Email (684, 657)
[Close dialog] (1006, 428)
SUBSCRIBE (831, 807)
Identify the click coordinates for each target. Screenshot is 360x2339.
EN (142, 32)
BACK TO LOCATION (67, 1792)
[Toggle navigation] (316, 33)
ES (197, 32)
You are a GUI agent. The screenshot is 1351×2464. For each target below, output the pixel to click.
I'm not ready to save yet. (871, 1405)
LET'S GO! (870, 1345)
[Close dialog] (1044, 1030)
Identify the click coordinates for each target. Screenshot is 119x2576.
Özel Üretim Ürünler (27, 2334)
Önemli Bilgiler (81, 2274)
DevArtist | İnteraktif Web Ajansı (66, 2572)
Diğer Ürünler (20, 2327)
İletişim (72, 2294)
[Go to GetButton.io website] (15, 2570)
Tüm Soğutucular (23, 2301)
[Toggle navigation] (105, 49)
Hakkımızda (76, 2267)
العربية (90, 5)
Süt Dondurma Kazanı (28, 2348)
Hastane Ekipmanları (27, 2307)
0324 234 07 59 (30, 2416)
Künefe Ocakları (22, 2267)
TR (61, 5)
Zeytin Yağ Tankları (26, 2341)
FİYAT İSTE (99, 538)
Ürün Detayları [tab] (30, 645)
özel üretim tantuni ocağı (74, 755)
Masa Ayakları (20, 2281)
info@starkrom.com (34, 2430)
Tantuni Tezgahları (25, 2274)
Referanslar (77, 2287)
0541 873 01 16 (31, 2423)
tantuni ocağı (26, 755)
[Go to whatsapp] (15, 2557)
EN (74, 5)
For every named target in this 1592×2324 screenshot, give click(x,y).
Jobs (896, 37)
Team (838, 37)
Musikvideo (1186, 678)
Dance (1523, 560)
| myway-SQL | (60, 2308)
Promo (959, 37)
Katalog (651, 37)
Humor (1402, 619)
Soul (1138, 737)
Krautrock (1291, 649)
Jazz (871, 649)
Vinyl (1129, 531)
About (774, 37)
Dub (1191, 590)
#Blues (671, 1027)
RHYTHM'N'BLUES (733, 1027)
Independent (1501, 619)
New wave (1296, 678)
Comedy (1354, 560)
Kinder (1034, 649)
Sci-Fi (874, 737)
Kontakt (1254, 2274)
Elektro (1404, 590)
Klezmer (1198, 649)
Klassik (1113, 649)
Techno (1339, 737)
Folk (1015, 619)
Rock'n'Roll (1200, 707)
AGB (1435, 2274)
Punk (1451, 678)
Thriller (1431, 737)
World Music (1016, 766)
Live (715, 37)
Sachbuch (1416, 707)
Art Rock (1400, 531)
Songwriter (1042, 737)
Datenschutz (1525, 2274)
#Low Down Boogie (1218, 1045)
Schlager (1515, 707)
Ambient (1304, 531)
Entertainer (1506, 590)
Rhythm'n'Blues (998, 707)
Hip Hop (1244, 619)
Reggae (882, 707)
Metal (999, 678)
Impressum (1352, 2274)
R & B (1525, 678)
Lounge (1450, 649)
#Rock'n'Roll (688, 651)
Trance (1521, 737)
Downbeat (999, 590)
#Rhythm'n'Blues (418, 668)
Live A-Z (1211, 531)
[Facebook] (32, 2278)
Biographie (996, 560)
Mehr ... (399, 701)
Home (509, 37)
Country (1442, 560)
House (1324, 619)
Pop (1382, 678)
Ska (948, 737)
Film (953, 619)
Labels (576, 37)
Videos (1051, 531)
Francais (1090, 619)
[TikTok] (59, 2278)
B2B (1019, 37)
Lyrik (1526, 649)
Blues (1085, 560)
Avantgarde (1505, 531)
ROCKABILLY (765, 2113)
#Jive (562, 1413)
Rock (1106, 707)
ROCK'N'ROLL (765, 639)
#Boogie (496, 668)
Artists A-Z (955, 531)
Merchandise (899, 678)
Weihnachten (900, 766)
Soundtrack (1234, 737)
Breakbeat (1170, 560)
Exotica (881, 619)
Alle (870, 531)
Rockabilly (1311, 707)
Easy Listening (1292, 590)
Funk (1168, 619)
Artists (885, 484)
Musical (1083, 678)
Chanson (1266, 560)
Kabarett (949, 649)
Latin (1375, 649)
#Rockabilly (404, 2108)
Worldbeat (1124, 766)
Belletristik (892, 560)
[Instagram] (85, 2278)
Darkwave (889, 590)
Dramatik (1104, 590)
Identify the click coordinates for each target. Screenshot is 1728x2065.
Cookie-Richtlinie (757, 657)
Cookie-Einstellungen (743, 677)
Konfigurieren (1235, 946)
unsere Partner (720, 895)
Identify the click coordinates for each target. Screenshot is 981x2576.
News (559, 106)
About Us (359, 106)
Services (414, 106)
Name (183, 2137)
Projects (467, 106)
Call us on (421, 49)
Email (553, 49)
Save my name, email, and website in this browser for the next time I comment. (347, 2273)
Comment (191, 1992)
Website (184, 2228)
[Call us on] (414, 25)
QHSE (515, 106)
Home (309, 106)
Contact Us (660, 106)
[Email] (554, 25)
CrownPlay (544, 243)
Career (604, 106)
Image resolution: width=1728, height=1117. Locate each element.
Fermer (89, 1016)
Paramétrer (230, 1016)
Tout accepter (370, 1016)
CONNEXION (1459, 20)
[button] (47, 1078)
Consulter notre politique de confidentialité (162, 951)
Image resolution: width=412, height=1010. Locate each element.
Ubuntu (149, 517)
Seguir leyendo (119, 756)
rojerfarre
——————————
- WHAT YOU HAVE TO DO
Faithfully transcribe the whole of the data.

- PROBLEM SOLUTION
Email (684, 657)
[Close dialog] (1006, 428)
SUBSCRIBE (831, 807)
Identify the click coordinates for each target. Screenshot is 360x2339.
EN (142, 32)
BACK TO LOCATION (67, 1792)
[Toggle navigation] (316, 33)
ES (197, 32)
You are a GUI agent. The screenshot is 1351×2464. For each target below, output the pixel to click.
I'm not ready to save yet. (871, 1405)
LET'S GO! (870, 1345)
[Close dialog] (1044, 1030)
Identify the click coordinates for each target. Screenshot is 119x2576.
Özel Üretim Ürünler (27, 2334)
Önemli Bilgiler (81, 2274)
DevArtist | İnteraktif Web Ajansı (66, 2572)
Diğer Ürünler (20, 2327)
İletişim (72, 2294)
[Go to GetButton.io website] (15, 2570)
Tüm Soğutucular (23, 2301)
[Toggle navigation] (105, 49)
Hakkımızda (76, 2267)
العربية (90, 5)
Süt Dondurma Kazanı (28, 2348)
Hastane Ekipmanları (27, 2307)
0324 234 07 59 (30, 2416)
Künefe Ocakları (22, 2267)
TR (61, 5)
Zeytin Yağ Tankları (26, 2341)
FİYAT İSTE (99, 538)
Ürün Detayları [tab] (30, 645)
özel üretim tantuni ocağı (74, 755)
Masa Ayakları (20, 2281)
info@starkrom.com (34, 2430)
Tantuni Tezgahları (25, 2274)
Referanslar (77, 2287)
0541 873 01 16 (31, 2423)
tantuni ocağı (26, 755)
[Go to whatsapp] (15, 2557)
EN (74, 5)
For every named target in this 1592×2324 screenshot, give click(x,y).
Jobs (896, 37)
Team (838, 37)
Musikvideo (1186, 678)
Dance (1523, 560)
| myway-SQL | (60, 2308)
Promo (959, 37)
Katalog (651, 37)
Humor (1402, 619)
Soul (1138, 737)
Krautrock (1291, 649)
Jazz (871, 649)
Vinyl (1129, 531)
About (774, 37)
Dub (1191, 590)
#Blues (671, 1027)
RHYTHM'N'BLUES (733, 1027)
Independent (1501, 619)
New wave (1296, 678)
Comedy (1354, 560)
Kinder (1034, 649)
Sci-Fi (874, 737)
Kontakt (1254, 2274)
Elektro (1404, 590)
Klezmer (1198, 649)
Klassik (1113, 649)
Techno (1339, 737)
Folk (1015, 619)
Rock'n'Roll (1200, 707)
AGB (1435, 2274)
Punk (1451, 678)
Thriller (1431, 737)
World Music (1016, 766)
Live (715, 37)
Sachbuch (1416, 707)
Art Rock (1400, 531)
Songwriter (1042, 737)
Datenschutz (1525, 2274)
#Low Down Boogie (1218, 1045)
Schlager (1515, 707)
Ambient (1304, 531)
Entertainer (1506, 590)
Rhythm'n'Blues (998, 707)
Hip Hop (1244, 619)
Reggae (882, 707)
Metal (999, 678)
Impressum (1352, 2274)
R & B (1525, 678)
Lounge (1450, 649)
#Rock'n'Roll (688, 651)
Trance (1521, 737)
Downbeat (999, 590)
#Rhythm'n'Blues (418, 668)
Live A-Z (1211, 531)
[Facebook] (32, 2278)
Biographie (996, 560)
Mehr ... (399, 701)
Home (509, 37)
Country (1442, 560)
House (1324, 619)
Pop (1382, 678)
Ska (948, 737)
Film (953, 619)
Labels (576, 37)
Videos (1051, 531)
Francais (1090, 619)
[TikTok] (59, 2278)
B2B (1019, 37)
Lyrik (1526, 649)
Blues (1085, 560)
Avantgarde (1505, 531)
ROCKABILLY (765, 2113)
#Jive (562, 1413)
Rock (1106, 707)
ROCK'N'ROLL (765, 639)
#Boogie (496, 668)
Artists A-Z (955, 531)
Merchandise (899, 678)
Weihnachten (900, 766)
Soundtrack (1234, 737)
Breakbeat (1170, 560)
Exotica (881, 619)
Alle (870, 531)
Rockabilly (1311, 707)
Easy Listening (1292, 590)
Funk (1168, 619)
Artists (885, 484)
Musical (1083, 678)
Chanson (1266, 560)
Kabarett (949, 649)
Latin (1375, 649)
#Rockabilly (404, 2108)
Worldbeat (1124, 766)
Belletristik (892, 560)
[Instagram] (85, 2278)
Darkwave (889, 590)
Dramatik (1104, 590)
Identify the click coordinates for each target. Screenshot is 1728x2065.
Cookie-Richtlinie (757, 657)
Cookie-Einstellungen (743, 677)
Konfigurieren (1235, 946)
unsere Partner (720, 895)
Identify the click coordinates for each target. Screenshot is 981x2576.
News (559, 106)
About Us (359, 106)
Services (414, 106)
Name (183, 2137)
Projects (467, 106)
Call us on (421, 49)
Email (553, 49)
Save my name, email, and website in this browser for the next time I comment. (347, 2273)
Comment (191, 1992)
Website (184, 2228)
[Call us on] (414, 25)
QHSE (515, 106)
Home (309, 106)
Contact Us (660, 106)
[Email] (554, 25)
CrownPlay (544, 243)
Career (604, 106)
Image resolution: width=1728, height=1117. Locate each element.
Fermer (89, 1016)
Paramétrer (230, 1016)
Tout accepter (370, 1016)
CONNEXION (1459, 20)
[button] (47, 1078)
Consulter notre politique de confidentialité (162, 951)
Image resolution: width=412, height=1010. Locate each element.
Ubuntu (149, 517)
Seguir leyendo (119, 756)
rojerfarre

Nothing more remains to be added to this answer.